Setting up a Dev Environment for the datascience

When working on a python project, a common way that people will manage their dependencies is running pip freeze > requirements.txt or pip install -r requirements.txt and coupling that with virtualenv to manage project level dependencies (that is required for maintaining the project environment).

Often, when reproducing the project to somebody else's we have to give the .exe version of the file and that is not good for testing, analysis, it is not enough to run pip install -r requirements.txtin the repository.

However, sometimes there are configurations that are specific system level dependencies that are not captured. As we go along with developing the code, we will install system-level dependencies as required by the package.

To be able to replicate all the system level dependencies, you can see how Docker could easily be used and can be shared through the docker hub just like the containers are sent and then the developer environment can be run.

Now we move to the next stage, which is figuring out how to layer instructions, and put together a Dockerfile to set up a docker container with your exact specifications to replicate your results.

We have observed the following issues:

Somebody builds a tool in a different flavor of python with several package changes (each package has a dependent package which can give different version may be a older version for the new framework installed)
Struggling to manage virtualenvs for different packages, broken virtualenvs or else forgetting it also is a big chance here.

The use case we will explore here, is setting up a python machine with all the tools required for a project, and then setting up a jupyter notebook server within to access all those resources:


#this is just a example

FROM python:3

RUN apt-get update && apt-get install -y python3-pip

COPY requirements.txt .

RUN pip install -r requirements.txt

# Install jupyter
RUN pip3 install jupyter

# Create a new system user
RUN useradd -ms /bin/bash demo

# Change to this new user
USER demo

# Set the container working directory to the user home folder
WORKDIR /home/demo

# Start the jupyter notebook
ENTRYPOINT ["jupyter", "notebook", "--ip=0.0.0.0"]

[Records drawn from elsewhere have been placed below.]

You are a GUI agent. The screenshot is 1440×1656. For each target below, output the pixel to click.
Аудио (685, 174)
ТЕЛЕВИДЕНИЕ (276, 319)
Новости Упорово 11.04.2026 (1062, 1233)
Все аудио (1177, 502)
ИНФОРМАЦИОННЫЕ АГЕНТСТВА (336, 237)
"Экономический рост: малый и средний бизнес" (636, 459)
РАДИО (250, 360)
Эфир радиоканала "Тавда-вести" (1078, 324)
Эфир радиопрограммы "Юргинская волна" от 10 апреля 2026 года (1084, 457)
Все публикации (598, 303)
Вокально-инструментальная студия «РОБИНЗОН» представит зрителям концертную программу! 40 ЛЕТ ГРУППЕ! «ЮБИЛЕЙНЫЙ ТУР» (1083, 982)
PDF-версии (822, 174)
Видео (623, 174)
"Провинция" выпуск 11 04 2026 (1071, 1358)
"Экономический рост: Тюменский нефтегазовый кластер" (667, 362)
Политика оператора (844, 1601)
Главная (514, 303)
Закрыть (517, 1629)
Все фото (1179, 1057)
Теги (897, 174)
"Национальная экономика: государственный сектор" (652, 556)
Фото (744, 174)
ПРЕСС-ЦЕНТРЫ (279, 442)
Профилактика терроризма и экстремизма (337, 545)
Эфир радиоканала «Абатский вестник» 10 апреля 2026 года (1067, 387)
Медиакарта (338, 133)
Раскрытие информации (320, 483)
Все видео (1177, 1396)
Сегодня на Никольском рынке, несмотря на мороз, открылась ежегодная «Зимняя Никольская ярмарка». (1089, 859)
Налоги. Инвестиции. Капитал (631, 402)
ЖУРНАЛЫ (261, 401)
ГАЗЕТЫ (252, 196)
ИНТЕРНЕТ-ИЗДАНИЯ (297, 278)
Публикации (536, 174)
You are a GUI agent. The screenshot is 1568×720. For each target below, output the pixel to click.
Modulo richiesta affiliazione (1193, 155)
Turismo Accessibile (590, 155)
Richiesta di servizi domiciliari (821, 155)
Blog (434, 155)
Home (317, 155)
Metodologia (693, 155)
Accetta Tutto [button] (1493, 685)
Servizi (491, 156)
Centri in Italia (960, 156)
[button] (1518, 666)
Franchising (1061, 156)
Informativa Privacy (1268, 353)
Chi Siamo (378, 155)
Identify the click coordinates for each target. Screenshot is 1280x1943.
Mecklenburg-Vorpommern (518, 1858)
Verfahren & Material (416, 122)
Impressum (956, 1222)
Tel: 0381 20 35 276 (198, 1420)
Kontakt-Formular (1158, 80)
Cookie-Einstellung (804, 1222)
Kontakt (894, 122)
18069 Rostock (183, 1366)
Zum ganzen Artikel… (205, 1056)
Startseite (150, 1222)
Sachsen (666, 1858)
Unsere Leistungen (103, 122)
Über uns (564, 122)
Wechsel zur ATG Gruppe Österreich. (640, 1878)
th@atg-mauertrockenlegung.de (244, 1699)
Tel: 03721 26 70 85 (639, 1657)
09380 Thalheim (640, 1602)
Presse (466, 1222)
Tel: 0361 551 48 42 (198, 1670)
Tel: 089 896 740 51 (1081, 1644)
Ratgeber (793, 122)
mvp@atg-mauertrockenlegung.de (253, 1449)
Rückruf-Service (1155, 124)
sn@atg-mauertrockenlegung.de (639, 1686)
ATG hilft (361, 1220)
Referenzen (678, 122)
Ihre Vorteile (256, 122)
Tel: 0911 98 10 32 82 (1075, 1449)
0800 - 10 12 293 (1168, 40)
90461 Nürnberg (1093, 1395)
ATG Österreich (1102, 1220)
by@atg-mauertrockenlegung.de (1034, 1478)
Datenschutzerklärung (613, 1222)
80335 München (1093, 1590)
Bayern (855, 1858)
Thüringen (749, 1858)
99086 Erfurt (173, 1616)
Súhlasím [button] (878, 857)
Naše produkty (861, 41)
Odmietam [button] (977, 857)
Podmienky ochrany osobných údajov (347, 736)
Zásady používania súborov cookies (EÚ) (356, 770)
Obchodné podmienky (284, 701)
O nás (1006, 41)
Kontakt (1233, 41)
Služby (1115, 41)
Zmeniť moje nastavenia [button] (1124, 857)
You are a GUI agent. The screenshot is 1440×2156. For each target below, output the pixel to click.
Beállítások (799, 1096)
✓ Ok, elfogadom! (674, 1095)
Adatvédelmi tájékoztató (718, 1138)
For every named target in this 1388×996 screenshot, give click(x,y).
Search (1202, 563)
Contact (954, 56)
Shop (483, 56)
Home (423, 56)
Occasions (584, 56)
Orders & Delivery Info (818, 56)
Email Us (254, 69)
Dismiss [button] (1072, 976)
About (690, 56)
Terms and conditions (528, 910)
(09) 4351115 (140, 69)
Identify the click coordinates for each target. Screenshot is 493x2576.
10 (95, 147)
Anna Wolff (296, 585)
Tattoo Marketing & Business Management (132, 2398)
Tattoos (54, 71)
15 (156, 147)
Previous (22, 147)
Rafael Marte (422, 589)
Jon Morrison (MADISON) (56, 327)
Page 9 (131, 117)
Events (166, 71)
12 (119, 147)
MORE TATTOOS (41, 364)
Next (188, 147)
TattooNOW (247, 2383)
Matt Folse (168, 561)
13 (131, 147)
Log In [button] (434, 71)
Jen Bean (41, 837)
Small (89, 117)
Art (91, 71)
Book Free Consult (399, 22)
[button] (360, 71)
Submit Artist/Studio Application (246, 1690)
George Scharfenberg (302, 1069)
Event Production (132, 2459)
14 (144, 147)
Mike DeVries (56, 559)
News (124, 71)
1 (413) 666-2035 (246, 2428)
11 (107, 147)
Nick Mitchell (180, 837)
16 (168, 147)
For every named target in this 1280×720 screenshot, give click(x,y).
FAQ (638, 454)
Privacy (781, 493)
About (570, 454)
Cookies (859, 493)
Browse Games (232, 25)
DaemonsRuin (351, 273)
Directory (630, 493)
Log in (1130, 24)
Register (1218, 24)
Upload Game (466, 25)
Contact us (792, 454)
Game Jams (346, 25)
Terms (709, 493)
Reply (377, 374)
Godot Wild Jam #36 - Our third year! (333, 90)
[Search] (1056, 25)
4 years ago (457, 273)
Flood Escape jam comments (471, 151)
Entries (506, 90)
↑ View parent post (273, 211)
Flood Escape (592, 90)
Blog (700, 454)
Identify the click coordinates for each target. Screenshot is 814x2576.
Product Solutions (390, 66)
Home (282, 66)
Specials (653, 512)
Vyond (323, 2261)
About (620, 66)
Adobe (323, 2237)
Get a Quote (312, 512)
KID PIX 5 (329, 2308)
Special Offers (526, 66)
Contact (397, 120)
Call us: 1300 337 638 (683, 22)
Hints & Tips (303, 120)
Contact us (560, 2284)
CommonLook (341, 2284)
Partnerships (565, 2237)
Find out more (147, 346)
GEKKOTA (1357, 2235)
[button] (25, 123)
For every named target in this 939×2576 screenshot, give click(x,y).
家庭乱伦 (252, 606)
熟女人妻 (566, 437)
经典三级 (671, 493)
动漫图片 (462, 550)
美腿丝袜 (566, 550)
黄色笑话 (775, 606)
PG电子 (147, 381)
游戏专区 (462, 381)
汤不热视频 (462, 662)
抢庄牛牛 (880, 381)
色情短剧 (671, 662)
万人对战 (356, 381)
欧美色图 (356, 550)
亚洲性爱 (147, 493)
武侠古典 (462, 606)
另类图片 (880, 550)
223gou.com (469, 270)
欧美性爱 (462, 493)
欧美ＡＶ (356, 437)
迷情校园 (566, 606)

You requirements.txt should have the list of the packages to install them thus we can have list of the modules required to be installed through pip command will be given through the .txt file

tensorflow==2.4.1
seaborn
scikit-learn 0.24.2
spacy==3.0.6
tfx==0.29.0
agate==1.6.1
asn1crypto==0.24.0
autopep8==1.3.5
Babel==2.9.1
backcall==0.2.0
bleach==3.3.0
census==0.8.17

This is regularly my go to list.

After building all these

In the terminal run:

docker build -t dev_ds_env .

Note full stop for running the environment is a must.
This should set up a jupyter notebook that you will be able to access with all the tools in the requirements.txt file installed. COPy commands will work as a magic here.

docker run -p 8888:8888 dev_ds_env

Now access it from your machine, try localhost:8888. It will ask you to copy and paste the token you were given.

Thank you all